Consider this statement contained in a study published by the National Institute of Health: “The link between gun violence and mental illness is complex, with a seemingly mixed message for policy: If gun violence is thought of mainly in terms of homicide, mental illness is a red herring and should not be the primary focus of gun violence prevention efforts. But if gun violence is thought of more broadly as a public health problem that includes suicide, then people with serious mental illnesses—and the actions of the behavioral health systems in which many are served—become quite relevant in designing and targeting strategies to reduce injury and mortality involving firearms.”
A little bit of research demonstrates that is a widely held view.

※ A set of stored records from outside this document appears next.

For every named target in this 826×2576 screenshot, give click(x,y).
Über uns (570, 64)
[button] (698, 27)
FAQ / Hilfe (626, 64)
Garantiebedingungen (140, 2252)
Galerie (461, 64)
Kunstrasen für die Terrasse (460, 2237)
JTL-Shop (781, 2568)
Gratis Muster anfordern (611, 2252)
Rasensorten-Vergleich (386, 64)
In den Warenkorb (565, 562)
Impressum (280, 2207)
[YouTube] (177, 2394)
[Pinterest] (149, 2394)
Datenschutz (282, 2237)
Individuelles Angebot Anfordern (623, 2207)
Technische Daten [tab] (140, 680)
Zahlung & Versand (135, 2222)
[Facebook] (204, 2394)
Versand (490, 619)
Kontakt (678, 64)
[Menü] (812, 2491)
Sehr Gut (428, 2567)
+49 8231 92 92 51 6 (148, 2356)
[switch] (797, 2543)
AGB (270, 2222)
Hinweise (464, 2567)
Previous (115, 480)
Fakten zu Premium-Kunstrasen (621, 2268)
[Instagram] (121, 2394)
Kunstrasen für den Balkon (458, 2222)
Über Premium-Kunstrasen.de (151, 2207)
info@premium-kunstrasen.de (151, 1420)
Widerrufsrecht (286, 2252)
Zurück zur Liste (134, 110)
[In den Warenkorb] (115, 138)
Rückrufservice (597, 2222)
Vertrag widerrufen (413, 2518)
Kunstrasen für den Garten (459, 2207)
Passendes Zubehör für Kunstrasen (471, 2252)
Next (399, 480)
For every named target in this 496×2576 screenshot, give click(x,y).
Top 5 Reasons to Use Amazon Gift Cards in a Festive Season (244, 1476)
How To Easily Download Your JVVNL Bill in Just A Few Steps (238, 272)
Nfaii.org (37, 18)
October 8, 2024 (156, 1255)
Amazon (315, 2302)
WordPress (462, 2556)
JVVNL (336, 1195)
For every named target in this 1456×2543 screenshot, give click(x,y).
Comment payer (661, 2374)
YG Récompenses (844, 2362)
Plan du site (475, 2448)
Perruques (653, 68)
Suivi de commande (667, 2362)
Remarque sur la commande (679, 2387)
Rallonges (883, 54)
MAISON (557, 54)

So, absent that correlation, it is fair to ask what is the ultimate goal of those in favor of that policy emphasis.
All of which returns us to the original questions of whether we truly know what is going on or are we rushing for political reasons to make statements?
Read The Hill Story: Mass Shooting Rekindles Gun Debate
More: Swanson- The ban on mentally ill people buying guns wasn’t ever based on evidence
Of course, none of this addresses the fact that Chicago has the most strict gun laws in America yet over 2,882 people have been shot there this year. Does not that speak to a question that reaches far beyond access to guns and mental health?